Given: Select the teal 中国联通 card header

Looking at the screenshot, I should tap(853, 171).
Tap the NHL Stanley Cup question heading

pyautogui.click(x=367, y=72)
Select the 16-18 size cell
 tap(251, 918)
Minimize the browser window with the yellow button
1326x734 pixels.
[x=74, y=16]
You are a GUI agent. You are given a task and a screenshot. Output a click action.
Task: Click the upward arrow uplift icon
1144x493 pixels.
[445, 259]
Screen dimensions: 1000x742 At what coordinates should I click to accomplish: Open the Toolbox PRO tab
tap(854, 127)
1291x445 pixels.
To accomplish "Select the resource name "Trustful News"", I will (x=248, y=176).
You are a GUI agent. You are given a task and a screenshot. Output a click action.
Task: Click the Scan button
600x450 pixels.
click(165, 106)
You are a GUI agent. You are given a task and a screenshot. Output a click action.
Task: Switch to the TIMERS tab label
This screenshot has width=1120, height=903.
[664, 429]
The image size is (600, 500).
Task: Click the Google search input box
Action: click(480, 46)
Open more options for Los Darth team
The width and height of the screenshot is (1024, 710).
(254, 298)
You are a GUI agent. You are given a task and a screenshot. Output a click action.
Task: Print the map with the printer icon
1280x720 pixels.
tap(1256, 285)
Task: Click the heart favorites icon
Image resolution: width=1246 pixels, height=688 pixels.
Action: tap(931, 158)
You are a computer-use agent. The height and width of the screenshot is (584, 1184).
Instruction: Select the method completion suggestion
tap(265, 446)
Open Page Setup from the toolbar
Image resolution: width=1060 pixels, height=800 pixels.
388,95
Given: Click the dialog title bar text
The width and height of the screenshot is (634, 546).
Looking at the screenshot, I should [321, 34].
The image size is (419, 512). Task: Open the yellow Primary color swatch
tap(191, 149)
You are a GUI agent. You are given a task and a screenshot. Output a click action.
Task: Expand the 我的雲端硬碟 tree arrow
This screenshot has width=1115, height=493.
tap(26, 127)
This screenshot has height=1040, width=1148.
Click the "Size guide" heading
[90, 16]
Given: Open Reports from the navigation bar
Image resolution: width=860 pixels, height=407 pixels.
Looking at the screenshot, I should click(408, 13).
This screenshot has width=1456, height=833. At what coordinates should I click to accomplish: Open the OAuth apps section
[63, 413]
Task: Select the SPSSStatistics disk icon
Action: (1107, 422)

WHAT YOU WILL DO: Give the listing again in full, with every line intact.

SOLUTION TO THIS TASK:
Given: Select the teal 中国联通 card header

Looking at the screenshot, I should tap(853, 171).
Tap the NHL Stanley Cup question heading

pyautogui.click(x=367, y=72)
Select the 16-18 size cell
 tap(251, 918)
Minimize the browser window with the yellow button
1326x734 pixels.
[x=74, y=16]
You are a GUI agent. You are given a task and a screenshot. Output a click action.
Task: Click the upward arrow uplift icon
1144x493 pixels.
[445, 259]
Screen dimensions: 1000x742 At what coordinates should I click to accomplish: Open the Toolbox PRO tab
tap(854, 127)
1291x445 pixels.
To accomplish "Select the resource name "Trustful News"", I will (x=248, y=176).
You are a GUI agent. You are given a task and a screenshot. Output a click action.
Task: Click the Scan button
600x450 pixels.
click(165, 106)
You are a GUI agent. You are given a task and a screenshot. Output a click action.
Task: Switch to the TIMERS tab label
This screenshot has width=1120, height=903.
[664, 429]
The image size is (600, 500).
Task: Click the Google search input box
Action: click(480, 46)
Open more options for Los Darth team
The width and height of the screenshot is (1024, 710).
(254, 298)
You are a GUI agent. You are given a task and a screenshot. Output a click action.
Task: Print the map with the printer icon
1280x720 pixels.
tap(1256, 285)
Task: Click the heart favorites icon
Image resolution: width=1246 pixels, height=688 pixels.
Action: tap(931, 158)
You are a computer-use agent. The height and width of the screenshot is (584, 1184).
Instruction: Select the method completion suggestion
tap(265, 446)
Open Page Setup from the toolbar
Image resolution: width=1060 pixels, height=800 pixels.
388,95
Given: Click the dialog title bar text
The width and height of the screenshot is (634, 546).
Looking at the screenshot, I should [321, 34].
The image size is (419, 512). Task: Open the yellow Primary color swatch
tap(191, 149)
You are a GUI agent. You are given a task and a screenshot. Output a click action.
Task: Expand the 我的雲端硬碟 tree arrow
This screenshot has width=1115, height=493.
tap(26, 127)
This screenshot has height=1040, width=1148.
Click the "Size guide" heading
[90, 16]
Given: Open Reports from the navigation bar
Image resolution: width=860 pixels, height=407 pixels.
Looking at the screenshot, I should click(408, 13).
This screenshot has width=1456, height=833. At what coordinates should I click to accomplish: Open the OAuth apps section
[63, 413]
Task: Select the SPSSStatistics disk icon
Action: (1107, 422)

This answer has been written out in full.